Naturally you can use standard SQL commands to query the contents of the file, since it is now acting as a database. The main difference lies in the table name, or what substitutes for the table name.

Excel

With an Excel file, the name of the worksheet within the Excel file needs to be targetted, contained within square brackets, with a dollar sign as the last but one character, e.g. [UserDetails$]

So a simple SQL command to extract names from a user details Excel file with a header row, with the worksheet name of UserDetails would be:

SELECT first_name, last_name FROM [UserDetails$]

where first_name and last_name are the names of the columns within the worksheet.

CSV

For a CSV file, the actual file name is used as the table name. So the same query above used against a similiar CSV file, would look like the following:

SELECT first_name, last_name FROM user_details.csv

No header data

For both Excel and CSV files, if the connection string contains the setting HDR="No", it indicates that there is no header row contained within the file.
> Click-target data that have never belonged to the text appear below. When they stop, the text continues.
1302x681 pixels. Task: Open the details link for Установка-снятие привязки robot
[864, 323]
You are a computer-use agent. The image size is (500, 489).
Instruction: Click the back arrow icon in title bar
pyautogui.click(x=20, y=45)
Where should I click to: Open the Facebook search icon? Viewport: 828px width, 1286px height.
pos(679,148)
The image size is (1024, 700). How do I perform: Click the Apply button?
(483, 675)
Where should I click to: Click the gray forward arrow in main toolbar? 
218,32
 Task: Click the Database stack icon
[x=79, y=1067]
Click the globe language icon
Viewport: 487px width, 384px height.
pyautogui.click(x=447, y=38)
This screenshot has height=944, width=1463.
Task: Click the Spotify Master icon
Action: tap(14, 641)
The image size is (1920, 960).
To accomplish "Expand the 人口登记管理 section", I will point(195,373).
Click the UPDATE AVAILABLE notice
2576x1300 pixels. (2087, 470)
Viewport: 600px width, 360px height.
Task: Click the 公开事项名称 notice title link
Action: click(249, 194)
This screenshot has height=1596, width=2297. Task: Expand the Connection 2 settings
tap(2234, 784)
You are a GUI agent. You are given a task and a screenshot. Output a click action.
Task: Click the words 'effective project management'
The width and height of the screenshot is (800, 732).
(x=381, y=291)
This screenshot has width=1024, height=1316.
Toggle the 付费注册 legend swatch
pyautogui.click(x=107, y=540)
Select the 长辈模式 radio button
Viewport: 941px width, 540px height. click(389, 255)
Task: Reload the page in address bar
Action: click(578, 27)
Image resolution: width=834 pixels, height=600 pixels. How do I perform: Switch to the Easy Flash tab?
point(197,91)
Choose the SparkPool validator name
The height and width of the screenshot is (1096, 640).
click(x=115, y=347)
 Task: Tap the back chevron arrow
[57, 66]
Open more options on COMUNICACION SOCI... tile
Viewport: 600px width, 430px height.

If this is the case, the columns are selected in order:

SELECT F1, F2 FROM [UserDetails$]

You can also name these fields as first_name and last_name (or anything else for that matter!) as follows:

SELECT F1 AS first_name, F2 AS last_name FROM [UserDetails$]

Performing the query

To actually perform the query itself, and run the commands shown above, you require an OleDbCommand to contain the actual command, and a OleDbDataReader to retrieve the results from the open OLE connection.

To prepare the command:

Dim command AS String = "SELECT first_name, last_name FROM [UserDetails$]"
Dim oleCmd AS OleDb.OleDbCommand = New OleDb.OleDbCommand(command, oleConn)

And then to actually run it and receive the data:

Dim oleDR AS oleDB.oleDataReader = oleComm.ExecuteReader()
While oleDR.Read() Then
' read in a string
oleDR.ReadString(0)
End While

Tidy up

Of course always remember to tidy up after yourself:

oleDR.Close()
oleConn.Close()

And that’s it really. I know it’s a very short and to the point post, but it’s so simple I didn’t think it required anything more other than a statement of the facts and some code!

Of course if you have any questions or require any further clarification on anything, please do post a comment and let me know and I will do what I can.